Review: Seasoned young adult author and poet Ron Koertge delivers a chilling set of retold fairy tales in Lies, Knives and Girls in Red Dresses. The collection is brief and can easily be read in one sitting, although many readers might want to go through some of the chapters twice so as not to miss any gruesome details. In terms of enjoyment, some of the tales fare better than others. Although the book is marketed for the young adult audience, only some of Koertge’s retellings will appeal to teen readers. Teens will likely enjoy tales like “Red Riding Hood, Home at Last, Tells Her Mother What Happened,” “Hansel and Gretel,”  and “Memoirs of the Beast,” all grim but witty retellings of stories that younger readers will undoubtedly be familiar with. Other chapters, such as “Godfather Death,” “The Little Match Girl” and “The Robber Bridegroom” are taken from tales that aren’t as well-known, and are far more grisly, making them less likely to resonate with the young adult audience. In fact, when factors like language, characterization and imagery are taken into account, this collection seems more appropriate for an adult audience. At most, it will entertain very sophisticated teen readers who will understand all the nuances in each retelling and be familiar with the original tales they are derived from. Overall, Lies, Knives and Girls in Red Dresses is an enjoyable and entertaining journey into the creepiness of fairy tales, but one that is likely to appeal more to adults than to teens.
Genre:  Short Stories/Poetry
Reading level: Grade 9+
Similar titles: Kill Me Softly by Sarah Cross, Sweetly and Sisters Red by Jackson Pearce, Twisted: Tales to Rot Your Brain Vol. 1 by Nora Thompson, A Wolf at the Door and Other Retold Fairy Tales by Ellen Datlow and Terri Windling.   
Themes:  Fairy tales, poetry, macabre, irony, humor.   
Awards/Reviews:  Starred reviews from Publishers Weekly and The Horn Book, positive review from School Library Journal.
Series Information: N/A  
Discussion questions:
-        What is your favorite chapter in this collection? Why?

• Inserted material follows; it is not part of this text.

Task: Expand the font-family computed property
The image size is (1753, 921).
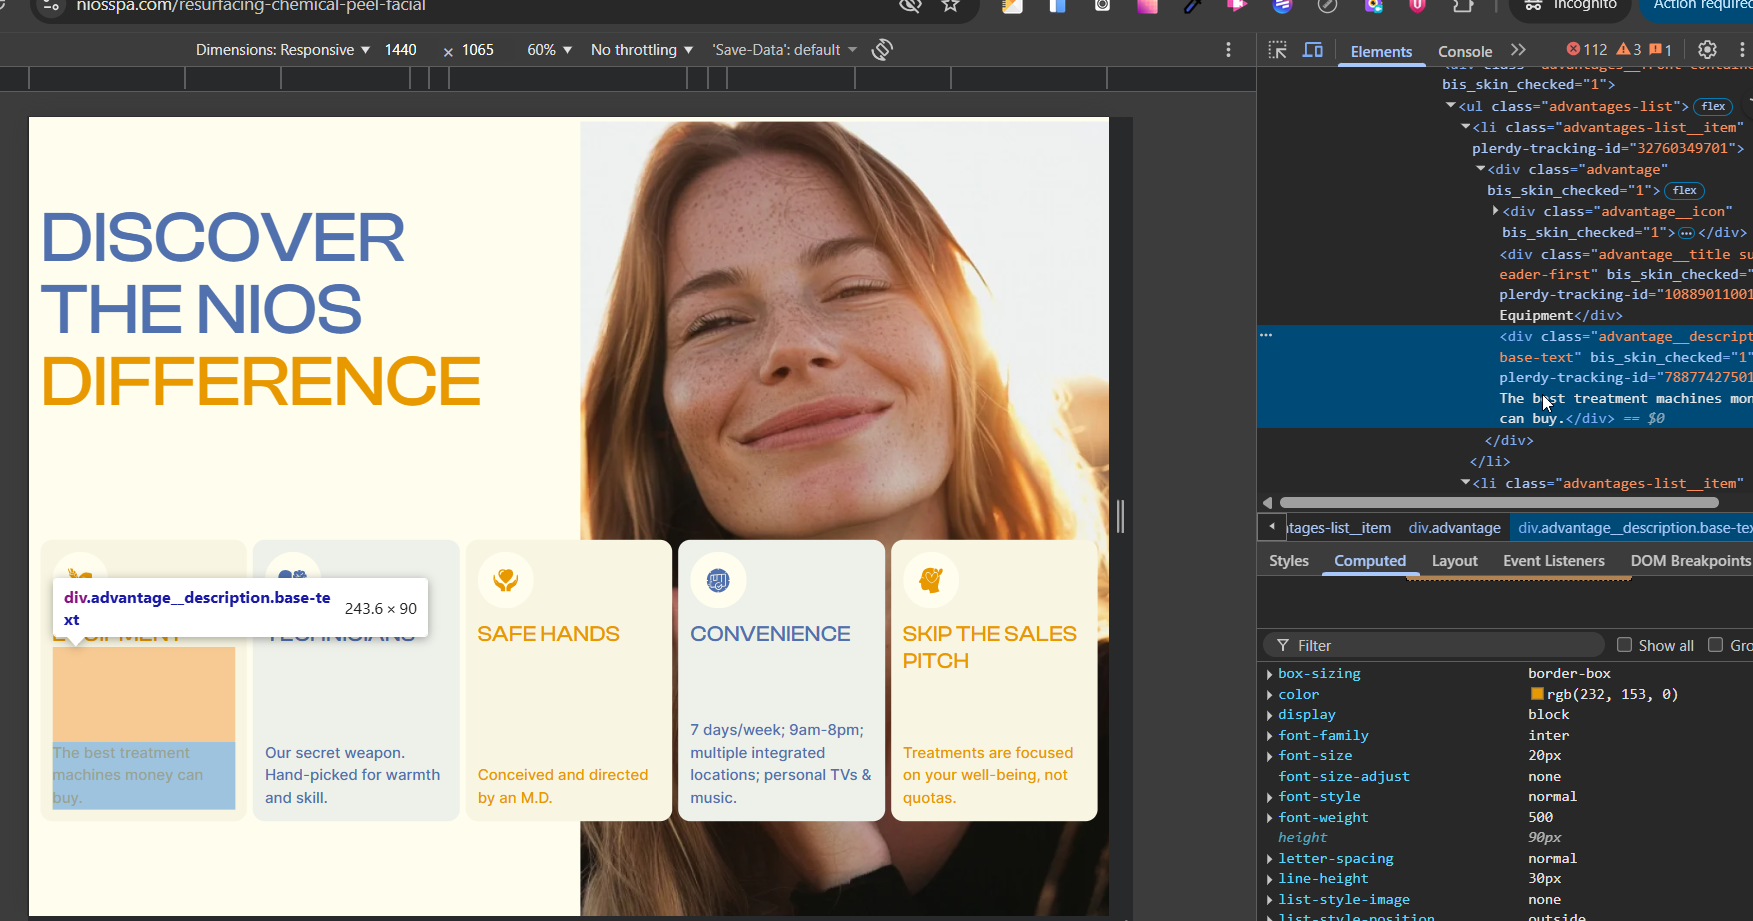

-       Were there any fairy tales featured in this collection that you weren’t familiar with? Which ones?

-        Do you think that the illustrations enhance the collection? Why or why not?

-         The author describes this collection as being written in “free verse.” What is free verse? Have you ever read anything else in this style of writing?

-        If you had to create your own creepy retelling of a classic fairy tale, which story would you choose?